• _Work required_: Render the lines starting at the one containing "Select the Банк document filter chip" and ending at the one containing "Action: [x=585, y=148]" as a numbered list, leaving out blank lines.

══════

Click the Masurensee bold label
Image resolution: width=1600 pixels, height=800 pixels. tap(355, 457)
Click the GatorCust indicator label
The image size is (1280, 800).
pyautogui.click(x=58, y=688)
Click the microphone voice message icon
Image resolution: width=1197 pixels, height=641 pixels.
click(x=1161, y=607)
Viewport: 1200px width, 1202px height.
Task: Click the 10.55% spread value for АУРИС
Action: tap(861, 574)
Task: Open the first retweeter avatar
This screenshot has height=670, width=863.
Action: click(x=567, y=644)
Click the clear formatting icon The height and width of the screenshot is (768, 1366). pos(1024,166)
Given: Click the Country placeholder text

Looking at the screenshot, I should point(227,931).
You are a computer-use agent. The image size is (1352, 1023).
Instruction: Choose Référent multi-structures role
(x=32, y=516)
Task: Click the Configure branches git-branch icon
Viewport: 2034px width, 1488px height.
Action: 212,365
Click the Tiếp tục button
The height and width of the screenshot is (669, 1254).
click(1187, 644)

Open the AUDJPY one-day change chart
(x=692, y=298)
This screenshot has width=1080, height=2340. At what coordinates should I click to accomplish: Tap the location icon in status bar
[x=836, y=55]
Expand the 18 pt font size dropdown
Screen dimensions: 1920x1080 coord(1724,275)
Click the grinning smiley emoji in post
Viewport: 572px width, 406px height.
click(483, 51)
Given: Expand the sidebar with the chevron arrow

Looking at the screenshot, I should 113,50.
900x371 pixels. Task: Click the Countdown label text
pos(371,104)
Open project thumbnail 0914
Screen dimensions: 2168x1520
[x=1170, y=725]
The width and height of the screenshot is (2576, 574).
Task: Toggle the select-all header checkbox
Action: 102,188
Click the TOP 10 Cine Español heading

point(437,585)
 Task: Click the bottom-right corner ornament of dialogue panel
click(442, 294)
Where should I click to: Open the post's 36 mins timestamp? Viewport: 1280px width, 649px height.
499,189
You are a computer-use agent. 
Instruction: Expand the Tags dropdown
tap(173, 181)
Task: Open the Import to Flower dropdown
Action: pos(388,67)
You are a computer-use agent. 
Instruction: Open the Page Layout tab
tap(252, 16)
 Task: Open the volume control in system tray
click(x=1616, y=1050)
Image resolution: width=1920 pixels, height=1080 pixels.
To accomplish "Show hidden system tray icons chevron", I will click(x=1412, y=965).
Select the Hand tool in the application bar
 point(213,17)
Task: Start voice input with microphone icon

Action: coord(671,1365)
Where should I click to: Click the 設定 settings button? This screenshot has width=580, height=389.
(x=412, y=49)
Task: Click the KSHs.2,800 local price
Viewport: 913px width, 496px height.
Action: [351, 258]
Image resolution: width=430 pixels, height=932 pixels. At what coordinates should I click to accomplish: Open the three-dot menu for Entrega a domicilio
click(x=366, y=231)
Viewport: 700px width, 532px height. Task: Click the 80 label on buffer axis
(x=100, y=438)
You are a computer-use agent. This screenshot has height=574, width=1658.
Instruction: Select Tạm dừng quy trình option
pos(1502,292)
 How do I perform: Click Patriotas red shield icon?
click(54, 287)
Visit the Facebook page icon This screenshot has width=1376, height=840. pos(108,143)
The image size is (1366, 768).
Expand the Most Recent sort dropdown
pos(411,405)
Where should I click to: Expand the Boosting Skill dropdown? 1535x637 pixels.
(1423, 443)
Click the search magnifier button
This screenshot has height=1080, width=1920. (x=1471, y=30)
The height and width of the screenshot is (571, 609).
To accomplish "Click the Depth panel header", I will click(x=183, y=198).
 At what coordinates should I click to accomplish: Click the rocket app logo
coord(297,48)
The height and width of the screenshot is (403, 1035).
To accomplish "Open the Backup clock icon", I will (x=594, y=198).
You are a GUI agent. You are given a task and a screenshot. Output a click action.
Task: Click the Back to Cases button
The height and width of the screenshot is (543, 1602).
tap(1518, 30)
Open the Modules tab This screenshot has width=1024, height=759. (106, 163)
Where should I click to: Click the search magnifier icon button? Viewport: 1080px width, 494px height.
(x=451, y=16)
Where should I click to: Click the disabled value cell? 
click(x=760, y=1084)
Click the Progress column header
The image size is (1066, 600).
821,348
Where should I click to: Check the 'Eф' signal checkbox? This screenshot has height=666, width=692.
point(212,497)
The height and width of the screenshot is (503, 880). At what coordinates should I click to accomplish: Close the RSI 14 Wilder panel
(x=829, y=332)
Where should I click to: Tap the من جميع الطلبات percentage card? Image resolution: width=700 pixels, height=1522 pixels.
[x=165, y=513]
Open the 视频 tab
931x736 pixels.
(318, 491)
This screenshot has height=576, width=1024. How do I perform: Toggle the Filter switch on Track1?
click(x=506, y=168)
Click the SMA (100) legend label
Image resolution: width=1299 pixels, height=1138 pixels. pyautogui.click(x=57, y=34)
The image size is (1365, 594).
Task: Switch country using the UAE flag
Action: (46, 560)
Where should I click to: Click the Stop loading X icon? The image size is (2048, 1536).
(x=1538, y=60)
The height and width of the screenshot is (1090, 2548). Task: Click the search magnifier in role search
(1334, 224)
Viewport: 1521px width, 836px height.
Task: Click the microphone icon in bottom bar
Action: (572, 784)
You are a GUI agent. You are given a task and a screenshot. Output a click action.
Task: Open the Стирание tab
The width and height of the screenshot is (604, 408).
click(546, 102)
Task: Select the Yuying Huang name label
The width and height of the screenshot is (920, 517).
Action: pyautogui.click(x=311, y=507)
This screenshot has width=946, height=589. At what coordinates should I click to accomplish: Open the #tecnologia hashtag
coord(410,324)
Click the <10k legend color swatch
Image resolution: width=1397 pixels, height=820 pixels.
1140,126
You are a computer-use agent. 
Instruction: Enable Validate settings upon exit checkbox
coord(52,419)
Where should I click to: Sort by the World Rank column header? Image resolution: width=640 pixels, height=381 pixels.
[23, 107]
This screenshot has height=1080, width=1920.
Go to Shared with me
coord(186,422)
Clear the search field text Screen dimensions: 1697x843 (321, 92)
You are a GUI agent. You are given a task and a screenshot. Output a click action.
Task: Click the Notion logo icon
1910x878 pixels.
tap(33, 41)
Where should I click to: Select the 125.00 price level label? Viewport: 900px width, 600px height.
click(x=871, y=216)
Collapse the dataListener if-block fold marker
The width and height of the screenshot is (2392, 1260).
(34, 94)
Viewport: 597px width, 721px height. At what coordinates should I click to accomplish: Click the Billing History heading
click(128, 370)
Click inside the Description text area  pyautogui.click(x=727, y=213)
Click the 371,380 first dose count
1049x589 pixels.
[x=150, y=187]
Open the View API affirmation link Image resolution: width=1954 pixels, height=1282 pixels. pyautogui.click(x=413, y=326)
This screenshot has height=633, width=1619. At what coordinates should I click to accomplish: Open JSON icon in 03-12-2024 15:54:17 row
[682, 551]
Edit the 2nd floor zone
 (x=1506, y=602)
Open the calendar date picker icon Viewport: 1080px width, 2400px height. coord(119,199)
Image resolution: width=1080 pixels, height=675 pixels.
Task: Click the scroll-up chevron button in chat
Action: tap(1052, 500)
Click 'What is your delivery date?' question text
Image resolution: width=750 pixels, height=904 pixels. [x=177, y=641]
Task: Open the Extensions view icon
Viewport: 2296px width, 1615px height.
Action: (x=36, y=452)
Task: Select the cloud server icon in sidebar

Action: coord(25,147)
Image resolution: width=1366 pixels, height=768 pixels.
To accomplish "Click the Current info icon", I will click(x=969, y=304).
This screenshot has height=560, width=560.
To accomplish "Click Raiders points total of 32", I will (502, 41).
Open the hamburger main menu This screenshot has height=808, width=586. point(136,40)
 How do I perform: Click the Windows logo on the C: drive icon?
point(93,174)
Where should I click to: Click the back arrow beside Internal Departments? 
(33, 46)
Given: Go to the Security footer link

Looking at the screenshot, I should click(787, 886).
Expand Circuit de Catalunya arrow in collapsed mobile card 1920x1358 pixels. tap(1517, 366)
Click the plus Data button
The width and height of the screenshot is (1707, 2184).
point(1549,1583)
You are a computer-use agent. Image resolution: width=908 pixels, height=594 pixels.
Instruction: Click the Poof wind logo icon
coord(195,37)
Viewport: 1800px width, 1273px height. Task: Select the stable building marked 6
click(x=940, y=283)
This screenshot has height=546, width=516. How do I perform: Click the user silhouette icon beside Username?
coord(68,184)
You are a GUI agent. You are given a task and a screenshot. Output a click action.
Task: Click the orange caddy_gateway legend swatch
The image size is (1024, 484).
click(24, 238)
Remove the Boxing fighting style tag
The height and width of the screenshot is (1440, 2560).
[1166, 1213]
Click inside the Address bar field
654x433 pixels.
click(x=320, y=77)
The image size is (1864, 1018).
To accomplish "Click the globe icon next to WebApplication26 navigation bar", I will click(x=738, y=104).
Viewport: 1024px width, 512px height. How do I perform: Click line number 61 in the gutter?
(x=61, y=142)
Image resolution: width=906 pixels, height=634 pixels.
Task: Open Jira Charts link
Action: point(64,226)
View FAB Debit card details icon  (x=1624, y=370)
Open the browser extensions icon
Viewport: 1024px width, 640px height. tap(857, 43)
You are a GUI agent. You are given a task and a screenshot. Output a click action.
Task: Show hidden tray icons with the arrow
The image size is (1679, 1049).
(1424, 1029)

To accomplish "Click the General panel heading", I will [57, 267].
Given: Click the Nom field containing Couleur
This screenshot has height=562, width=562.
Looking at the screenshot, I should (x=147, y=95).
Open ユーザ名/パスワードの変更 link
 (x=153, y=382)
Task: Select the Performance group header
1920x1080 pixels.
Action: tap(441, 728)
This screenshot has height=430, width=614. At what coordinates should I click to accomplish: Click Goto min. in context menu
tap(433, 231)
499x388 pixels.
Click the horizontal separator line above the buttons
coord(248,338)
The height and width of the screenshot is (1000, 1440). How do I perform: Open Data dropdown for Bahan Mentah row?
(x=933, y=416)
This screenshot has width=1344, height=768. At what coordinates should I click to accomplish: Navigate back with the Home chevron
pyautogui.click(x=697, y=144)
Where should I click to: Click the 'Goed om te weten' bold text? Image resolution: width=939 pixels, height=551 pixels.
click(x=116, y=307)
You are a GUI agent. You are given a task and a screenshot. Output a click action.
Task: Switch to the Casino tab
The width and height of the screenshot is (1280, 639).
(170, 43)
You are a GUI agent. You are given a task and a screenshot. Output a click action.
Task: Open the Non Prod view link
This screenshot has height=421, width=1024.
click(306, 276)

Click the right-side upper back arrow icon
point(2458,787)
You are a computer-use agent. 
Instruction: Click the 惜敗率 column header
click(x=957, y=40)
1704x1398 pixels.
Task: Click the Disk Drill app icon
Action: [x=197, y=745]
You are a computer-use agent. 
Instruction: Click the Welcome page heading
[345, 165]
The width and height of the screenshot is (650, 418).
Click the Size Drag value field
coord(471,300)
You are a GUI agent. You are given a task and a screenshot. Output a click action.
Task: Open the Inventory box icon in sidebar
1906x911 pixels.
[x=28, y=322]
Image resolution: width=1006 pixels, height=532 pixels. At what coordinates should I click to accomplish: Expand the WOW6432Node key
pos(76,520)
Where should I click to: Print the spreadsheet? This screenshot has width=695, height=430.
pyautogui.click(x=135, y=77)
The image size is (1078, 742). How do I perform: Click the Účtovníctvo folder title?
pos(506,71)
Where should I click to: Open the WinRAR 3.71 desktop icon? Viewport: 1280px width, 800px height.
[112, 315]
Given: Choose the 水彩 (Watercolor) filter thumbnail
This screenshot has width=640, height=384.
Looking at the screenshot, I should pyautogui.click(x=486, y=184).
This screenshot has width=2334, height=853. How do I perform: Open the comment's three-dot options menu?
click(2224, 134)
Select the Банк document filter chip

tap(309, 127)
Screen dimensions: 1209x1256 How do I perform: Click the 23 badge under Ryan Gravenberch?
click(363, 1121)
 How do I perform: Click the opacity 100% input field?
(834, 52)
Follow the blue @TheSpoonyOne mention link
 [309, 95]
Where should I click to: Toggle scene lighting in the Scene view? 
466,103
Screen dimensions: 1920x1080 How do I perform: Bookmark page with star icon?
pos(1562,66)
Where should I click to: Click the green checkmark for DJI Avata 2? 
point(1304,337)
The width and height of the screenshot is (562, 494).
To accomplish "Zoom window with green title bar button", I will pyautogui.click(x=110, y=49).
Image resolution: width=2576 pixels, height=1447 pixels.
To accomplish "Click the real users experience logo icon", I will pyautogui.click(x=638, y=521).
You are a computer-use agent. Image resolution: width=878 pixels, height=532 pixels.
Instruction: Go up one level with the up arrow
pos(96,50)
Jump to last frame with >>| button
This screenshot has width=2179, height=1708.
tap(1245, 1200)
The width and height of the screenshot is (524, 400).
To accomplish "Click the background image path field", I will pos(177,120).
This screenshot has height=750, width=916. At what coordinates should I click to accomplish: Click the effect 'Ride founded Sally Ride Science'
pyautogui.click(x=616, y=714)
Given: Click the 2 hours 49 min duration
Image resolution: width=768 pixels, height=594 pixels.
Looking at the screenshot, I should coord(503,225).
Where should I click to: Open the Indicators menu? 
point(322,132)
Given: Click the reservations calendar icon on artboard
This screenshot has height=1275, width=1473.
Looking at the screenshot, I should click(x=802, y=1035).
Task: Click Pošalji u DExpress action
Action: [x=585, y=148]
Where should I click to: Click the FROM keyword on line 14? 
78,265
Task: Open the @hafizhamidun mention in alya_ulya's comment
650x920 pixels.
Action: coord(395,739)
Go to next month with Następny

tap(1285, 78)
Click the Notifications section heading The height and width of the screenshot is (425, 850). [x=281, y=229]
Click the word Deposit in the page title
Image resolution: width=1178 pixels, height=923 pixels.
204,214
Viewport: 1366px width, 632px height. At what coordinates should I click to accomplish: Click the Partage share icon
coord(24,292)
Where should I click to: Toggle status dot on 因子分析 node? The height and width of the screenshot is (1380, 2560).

══════

• _Solved exercise_:
1. Select the Банк document filter chip
2. tap(309, 127)
3. Screen dimensions: 1209x1256 How do I perform: Click the 23 badge under Ryan Gravenberch?
4. click(363, 1121)
5.  How do I perform: Click the opacity 100% input field?
6. (834, 52)
7. Follow the blue @TheSpoonyOne mention link
8.  [309, 95]
9. Where should I click to: Toggle scene lighting in the Scene view? 
10. 466,103
11. Screen dimensions: 1920x1080 How do I perform: Bookmark page with star icon?
12. pos(1562,66)
13. Where should I click to: Click the green checkmark for DJI Avata 2? 
14. point(1304,337)
15. The width and height of the screenshot is (562, 494).
16. To accomplish "Zoom window with green title bar button", I will pyautogui.click(x=110, y=49).
17. Image resolution: width=2576 pixels, height=1447 pixels.
18. To accomplish "Click the real users experience logo icon", I will pyautogui.click(x=638, y=521).
19. You are a computer-use agent. Image resolution: width=878 pixels, height=532 pixels.
20. Instruction: Go up one level with the up arrow
21. pos(96,50)
22. Jump to last frame with >>| button
23. This screenshot has width=2179, height=1708.
24. tap(1245, 1200)
25. The width and height of the screenshot is (524, 400).
26. To accomplish "Click the background image path field", I will pos(177,120).
27. This screenshot has height=750, width=916. At what coordinates should I click to accomplish: Click the effect 'Ride founded Sally Ride Science'
28. pyautogui.click(x=616, y=714)
29. Given: Click the 2 hours 49 min duration
30. Image resolution: width=768 pixels, height=594 pixels.
31. Looking at the screenshot, I should coord(503,225).
32. Where should I click to: Open the Indicators menu? 
33. point(322,132)
34. Given: Click the reservations calendar icon on artboard
35. This screenshot has height=1275, width=1473.
36. Looking at the screenshot, I should click(x=802, y=1035).
37. Task: Click Pošalji u DExpress action
38. Action: [x=585, y=148]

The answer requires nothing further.